Arch Madness: `Everybody Picks It Up a Notch'

Article excerpt

This is college basketball's time of elegance.

It is the time of year when conference tournaments fill the nation's sports plate. Tournaments everywhere, from sea to shining sea. Everybody is playing for a place in the NCAA Tournament. It is the time of year that makes college basketball special.

What gives the weeks in March an elegance, what sets them apart from the regular season, are the league tournaments and then the NCAA event. They're so different, so special, so full of the unexpected.

Cam Johnson, a Northern Iowa senior, tried Saturday to put it into words and couldn't do it. The best he could come up with is a feeling that exists for spectator and player alike.

It has to do with the urgency, the bands, the noise, the sense of theater, the hope among underdogs that they can live another day - everything that is rarely found in the Super Bowl or World Series. That's why the college tournaments and Final Four might be the best thing going in American sports.

So here's Johnson, backing Illinois State's Scott Taylor in from the top of the key in Saturday's Missouri Valley Conference Tournament game at The Arena. His long, blond hair bouncing. Backing. Backing. Looking for someone open. Here's Johnson deep in the corner, burying a 3-pointer. Northern Iowa wins 84-70. Johnson lives.

"Lose and you're done," said Johnson, who was willing to create whatever amount of fury was necessary to be sure he wouldn't be done. "Everyone picks it up a notch. Everyone gets down lower in their (defensive) stance. Fouls are harder. Shots are better. Everything about a tournament is better. It's the excitement, the atmosphere. I thrive on it. Tournament time is just the best time."

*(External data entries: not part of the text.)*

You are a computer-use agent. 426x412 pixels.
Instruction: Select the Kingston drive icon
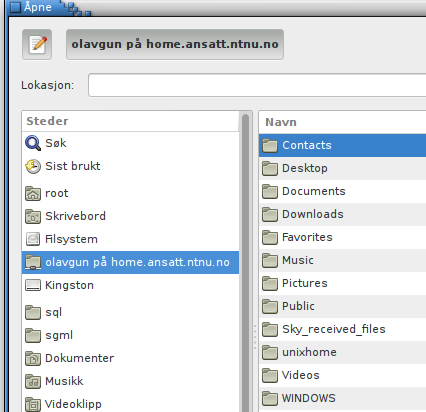33,285
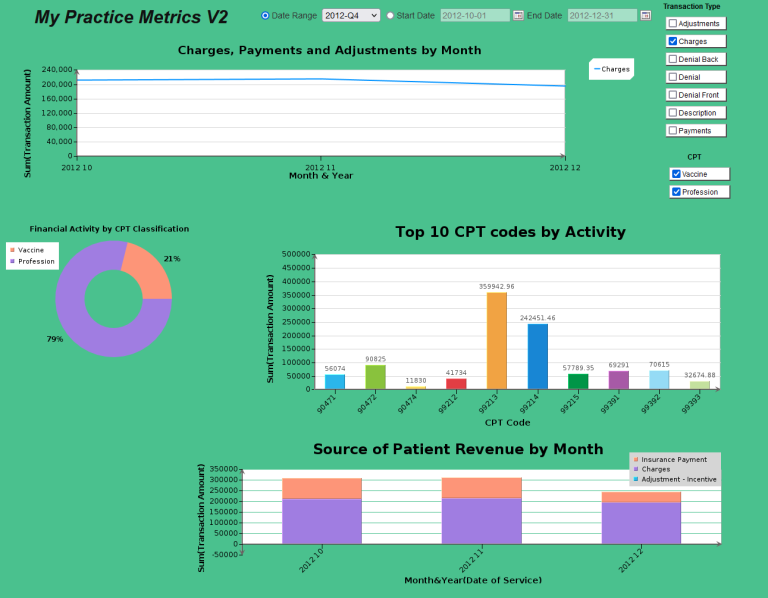Click the Denial Front filter button

(696, 95)
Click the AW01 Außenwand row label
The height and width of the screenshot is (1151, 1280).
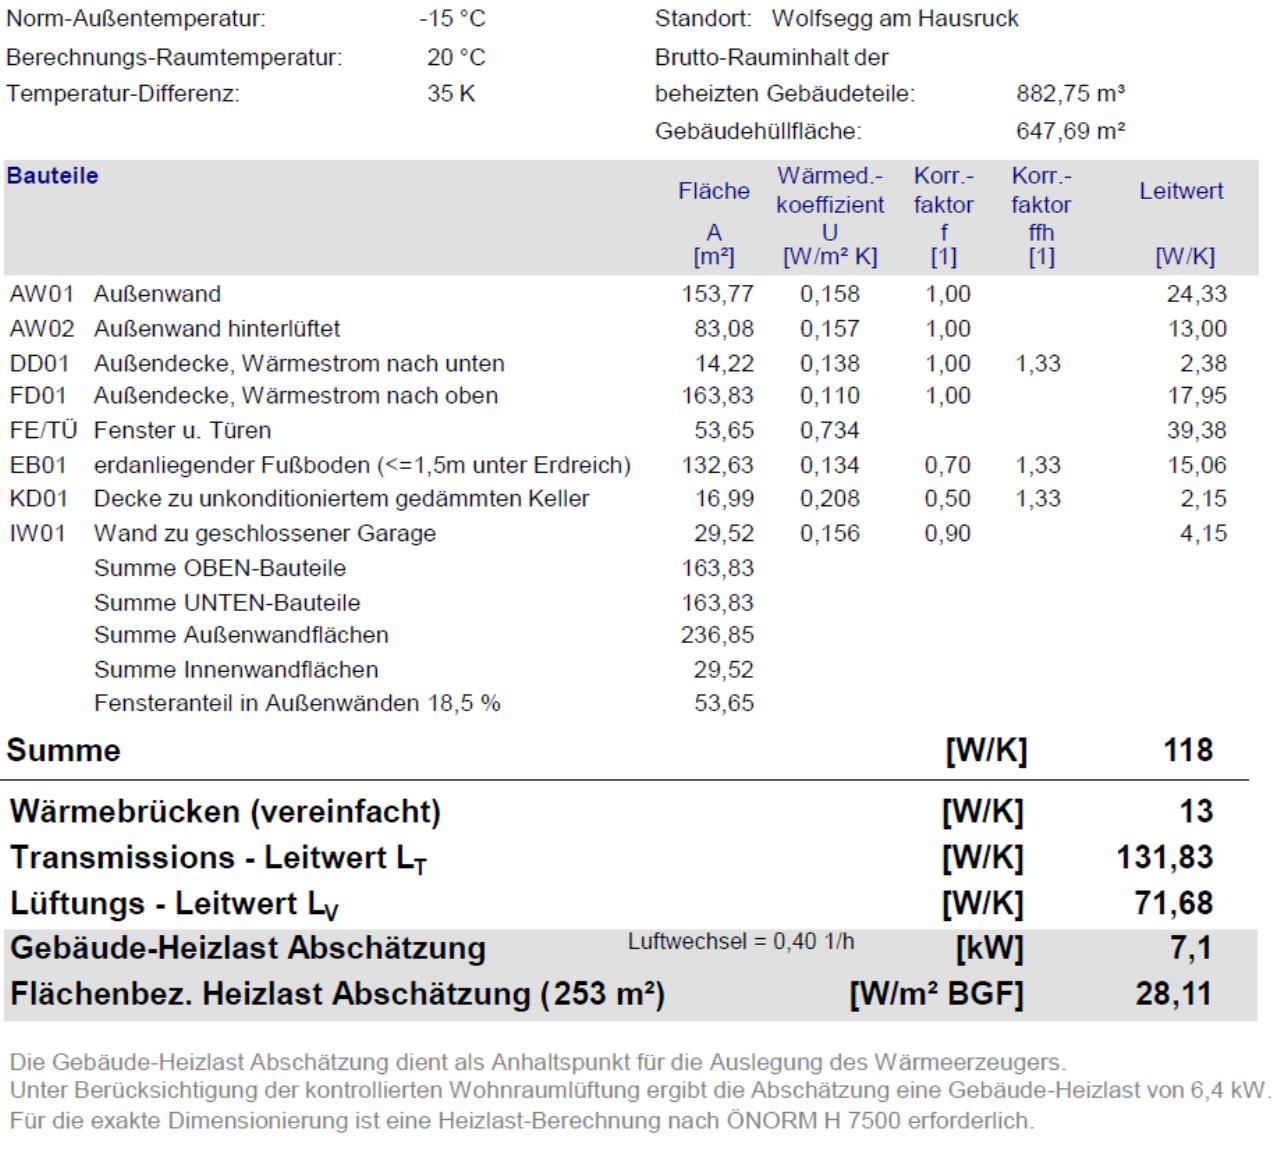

It was Saturday night for Southern Illinois University-Carbondale point guard Chris Lowery. He missed a jumper over Southwest Missouri State's Jermaine Kemp, pulled in a long rebound and nailed a desperation 15-footer on the baseline that beat the buzzer and the Bears 52-50.

Tulsa is the top-seeded team in the MVC tourney, putting a target on the chest of Tubby Smith, the league's coach of the year, and his Golden Hurricane. Tulsa finally slammed the door 91-82 on pesky Drake, the last-seeded team, but the victory gave Smith a headache. …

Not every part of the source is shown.